As mudanças na dinâmica familiar ao cuidar do idoso, principalmente fragilizado e dependente podem ter efeitos positivos ou negativos para o cuidador e para o idoso que está recebendo cuidados, dependendo de como a família administra ou maneja as responsabilidades e de como enfrenta as dificuldades e situações de pressão relativas ao seu papel. Isso vai depender do estilo de vida, educação, expectativas sociais, crenças, experiências em cuidar de pessoas idosas, tomadas de decisões, capacidade de resolução de problemas práticos do dia-a-dia e situação econômica.
É importante avaliar e compreender as relações entre o idoso e sua família, os afetos compartilhados, como está a relação do idoso com o cuidador e outros membros da família. Qual o grau de aceitação da doença? Que tipo de doença e como é seu curso e prognóstico? Quais são as expectativas da família? Essas são algumas questões que afetam diretamente o contexto familiar e a prática das tarefas relativas ao cuidado desempenhadas pelos cuidadores. Diferentes tipos de doenças e de graus de fragilidade causam diferentes graus de dependência funcional ou mental, quer ocorrendo em conjunto ou isoladamente. A dependência física ou mental dos idosos acarreta forte carga de exigências para os familiares cuidadores.
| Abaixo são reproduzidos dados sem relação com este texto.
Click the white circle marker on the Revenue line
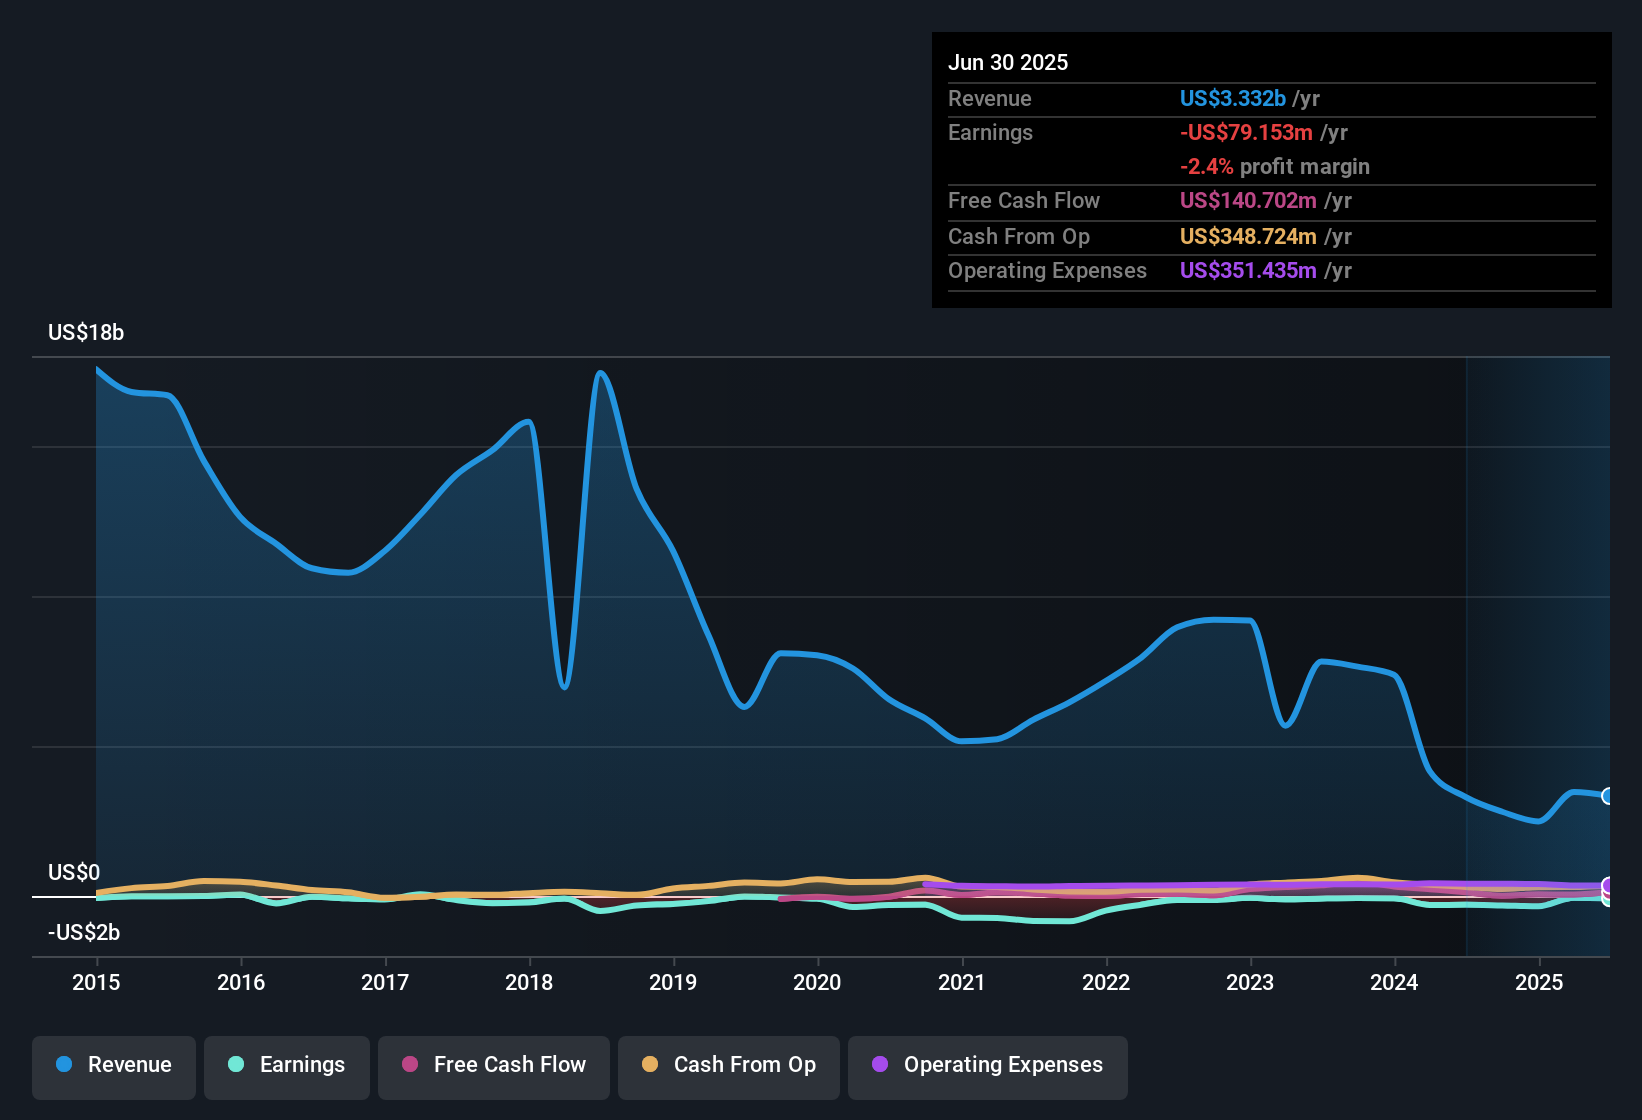The height and width of the screenshot is (1120, 1642). coord(1607,795)
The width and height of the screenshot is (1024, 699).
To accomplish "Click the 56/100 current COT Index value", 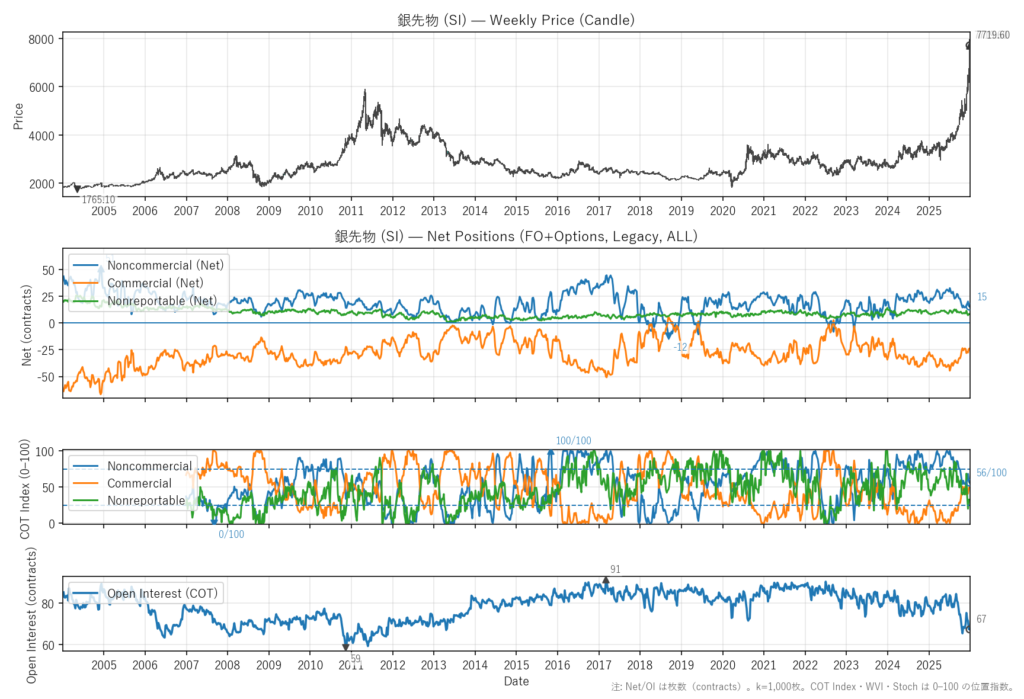I will click(x=991, y=473).
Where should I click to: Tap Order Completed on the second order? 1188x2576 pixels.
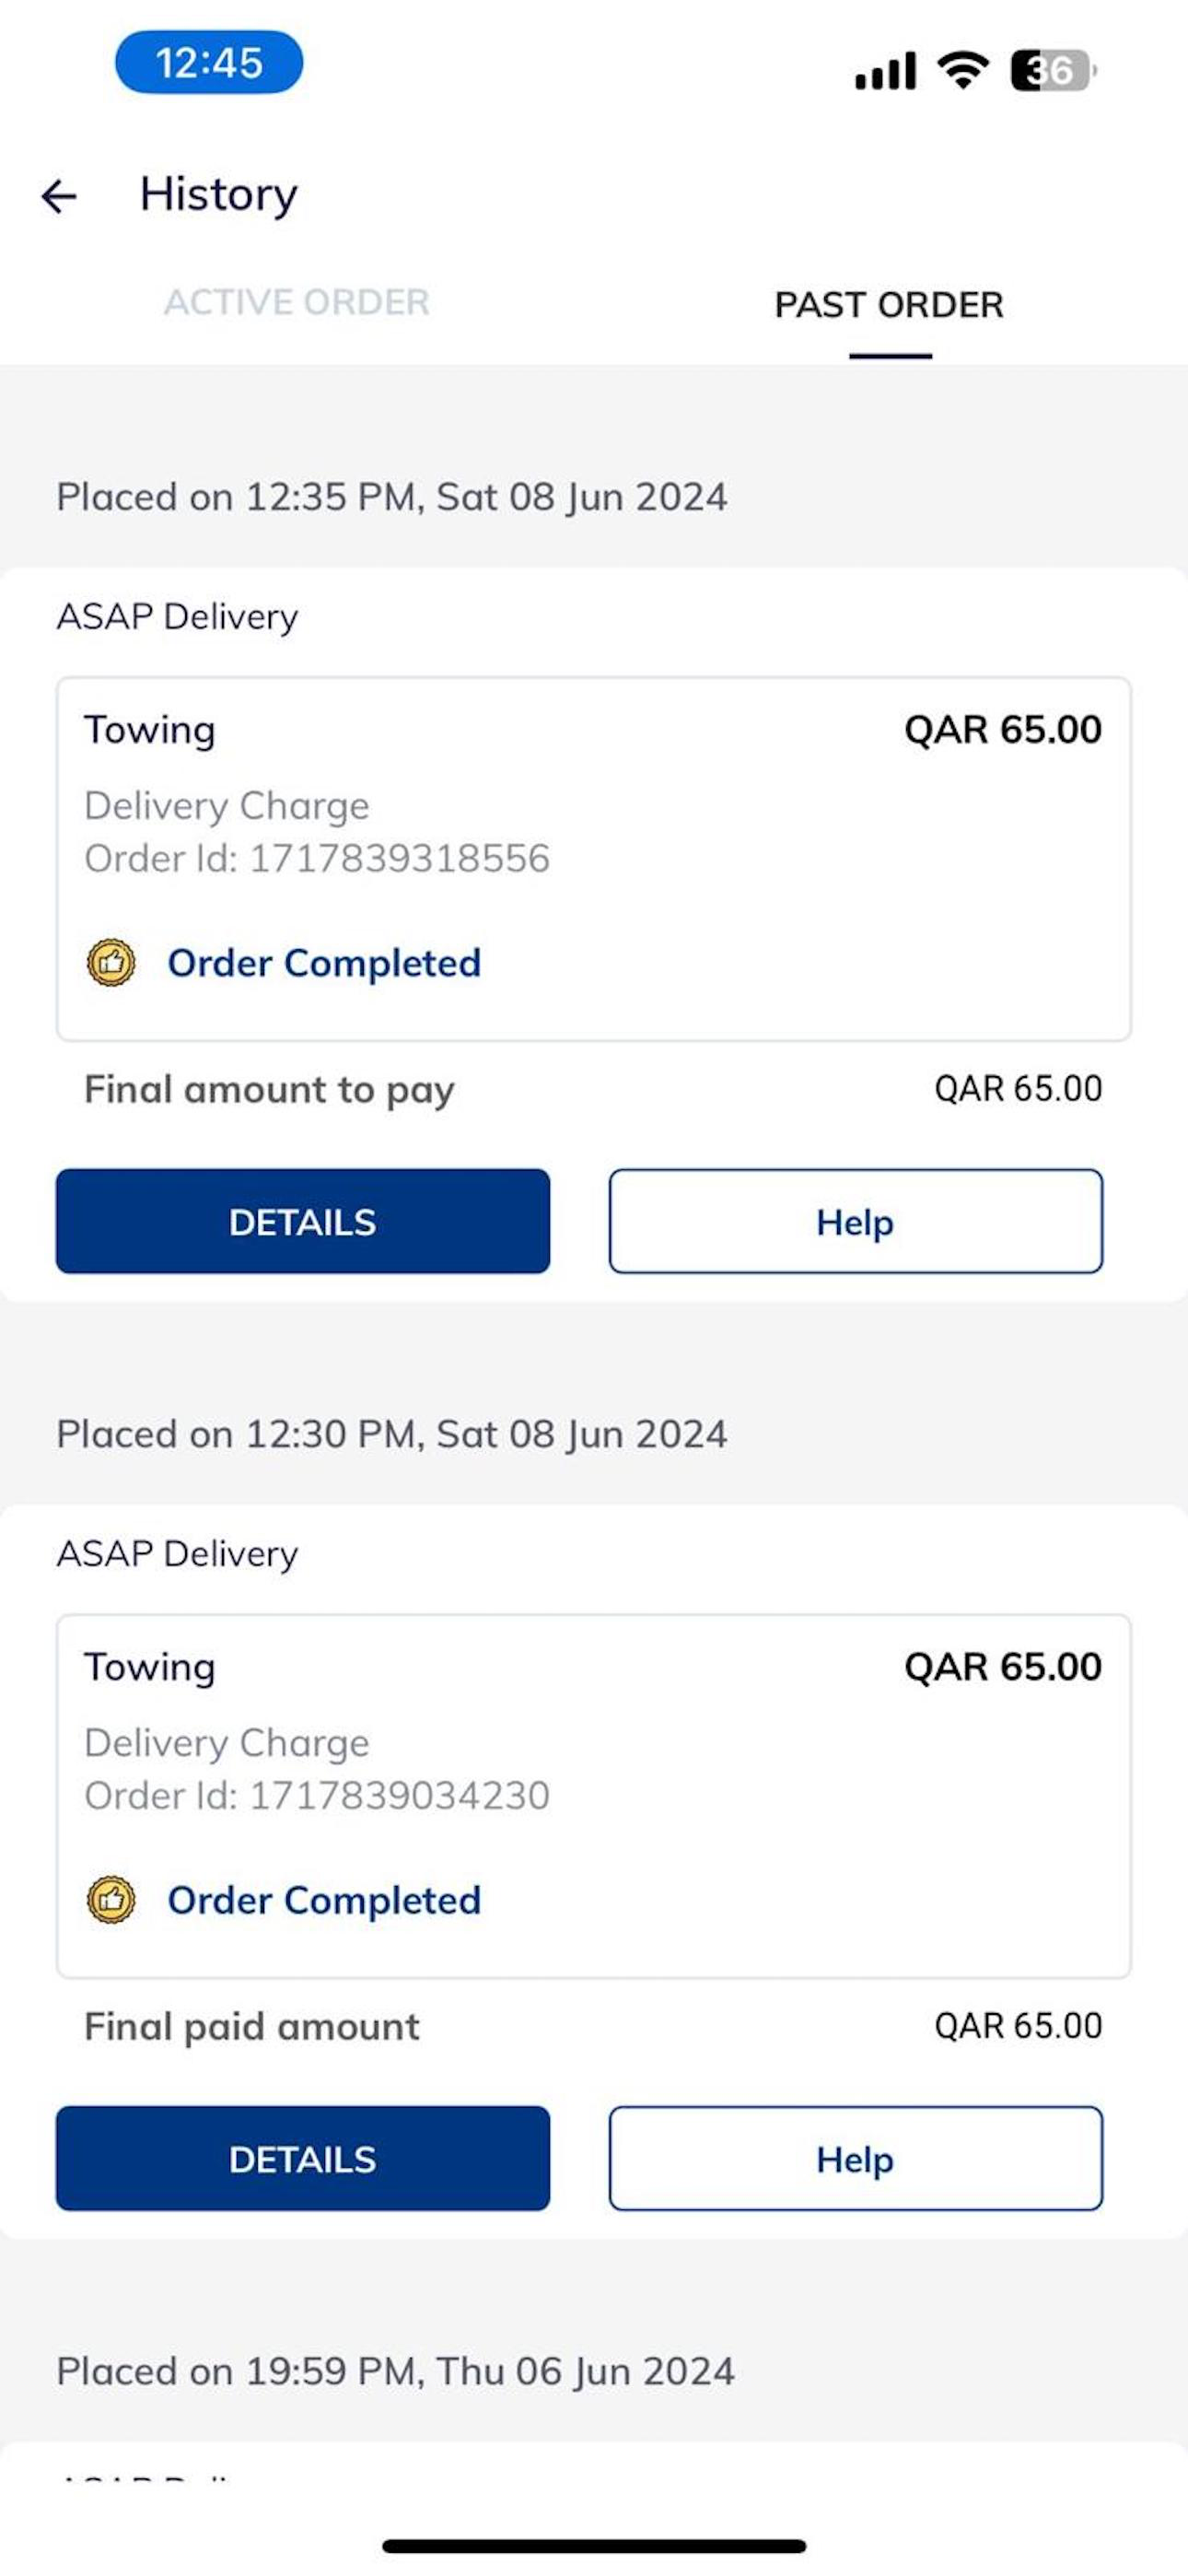324,1900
De acordo com pesquisa desenvolvida pelas psicólogas e gerontólogas Cinara Sommerhalder e Anita Liberalesso Nerida Unicamp (2002), a avaliação que os cuidadores fazem do cuidado como algo oneroso não depende apenas do grau de incapacidade do idoso, mas também do tipo de doença, de seu grau de cronicidade, do seu grau de parentesco com o idoso, da história passada de relacionamento entre os cuidadores e o idoso, das relações familiares atuais e dos comprometimentos financeiros e instrumentais da família.
Importância dos grupos de apoio ao cuidador familiar
Nos países desenvolvidos, ocorrem investimentos sociais para a construção e manutenção de redes de apoio a cuidadores familiares, que amenizem o estresse causado pela atividade do cuidado, orientando os cuidadores com relação às tarefas do cuidado e apoiando nas questões emocionais. Os grupos de apoio que fornecem ajuda instrumental, cognitiva (mental) e emocional a cuidadores e familiares favorecem o seu bem-estar e a qualidade do cuidado aos idosos.
No Brasil, as famílias se organizam informalmente criando estratégias para cuidar dos seus membros idosos. As próprias famílias buscam suporte social e emocional para poder enfrentar as dificuldades em relação ao cuidado.
A importância dos grupos de apoio aos cuidadores familiares tem sido bastante documentada na literatura gerontológica. E tem sido implantado em algumas cidades brasileiras para oferecer apoio principalmente para cuidadores de pacientes com doença de Alzheimer, seja em centros de saúde ou hospitais. Esses grupos podem oferecer ajuda nas tarefas do dia-a-dia, treinamentos e orientações práticas e apoio emocional para a família que vivencia uma situação de fragilidade, dependência e cuidado. Nos grupos de apoio, as famílias trocam experiências afetivas. Isso favorece o aprendizado, o crescimento pessoal, a solução de conflitos, a tomada de decisões, etc.
É importante ressaltar que nem sempre as famílias atuando isoladamente conseguem dar conta dos desafios gerados pelas circunstâncias do cuidado e, assim, seria ideal que pudessem contar com ajuda de profissionais especializados que as assessorassem na tarefa de cuidar, visando a melhoria da qualidade do cuidado à pessoa idosa e ao bem-estar do cuidador.